--- THE PROBLEM ---
Find how many lines in the data below include the word "will", then write only that number.

--- RECORD SET ---
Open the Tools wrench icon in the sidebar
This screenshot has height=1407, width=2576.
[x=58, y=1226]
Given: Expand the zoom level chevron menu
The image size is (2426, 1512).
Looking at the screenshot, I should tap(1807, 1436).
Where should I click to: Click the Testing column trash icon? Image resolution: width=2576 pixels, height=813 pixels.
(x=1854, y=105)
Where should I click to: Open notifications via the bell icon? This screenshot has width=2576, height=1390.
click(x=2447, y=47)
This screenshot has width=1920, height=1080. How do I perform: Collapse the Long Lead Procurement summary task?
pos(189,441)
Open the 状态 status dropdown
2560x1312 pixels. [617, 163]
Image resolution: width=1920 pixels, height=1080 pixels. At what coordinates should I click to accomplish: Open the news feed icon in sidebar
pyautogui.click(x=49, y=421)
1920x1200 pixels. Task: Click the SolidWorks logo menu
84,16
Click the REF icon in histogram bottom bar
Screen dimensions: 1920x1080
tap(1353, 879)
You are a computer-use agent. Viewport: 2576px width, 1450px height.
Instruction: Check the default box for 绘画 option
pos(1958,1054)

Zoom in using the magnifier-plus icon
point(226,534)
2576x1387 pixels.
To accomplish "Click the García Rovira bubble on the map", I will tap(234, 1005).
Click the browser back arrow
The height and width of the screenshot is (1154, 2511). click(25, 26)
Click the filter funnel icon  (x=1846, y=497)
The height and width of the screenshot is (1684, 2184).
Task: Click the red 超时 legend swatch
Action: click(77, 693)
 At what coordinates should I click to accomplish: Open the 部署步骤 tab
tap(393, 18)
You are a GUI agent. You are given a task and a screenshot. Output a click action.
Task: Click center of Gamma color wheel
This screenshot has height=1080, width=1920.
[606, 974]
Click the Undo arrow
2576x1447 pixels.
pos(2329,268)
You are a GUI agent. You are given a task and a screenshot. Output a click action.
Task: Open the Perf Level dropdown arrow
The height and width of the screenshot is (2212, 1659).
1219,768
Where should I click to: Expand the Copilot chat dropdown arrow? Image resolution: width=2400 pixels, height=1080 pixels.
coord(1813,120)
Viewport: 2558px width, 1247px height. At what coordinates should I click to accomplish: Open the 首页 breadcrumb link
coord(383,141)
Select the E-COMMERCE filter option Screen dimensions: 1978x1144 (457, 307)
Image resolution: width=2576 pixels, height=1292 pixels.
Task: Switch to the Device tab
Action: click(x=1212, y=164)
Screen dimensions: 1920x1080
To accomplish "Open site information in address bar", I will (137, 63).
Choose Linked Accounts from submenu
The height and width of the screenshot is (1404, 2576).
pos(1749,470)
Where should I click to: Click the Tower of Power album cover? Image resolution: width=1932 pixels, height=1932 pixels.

--- ANSWER FOR THIS EXERCISE ---
2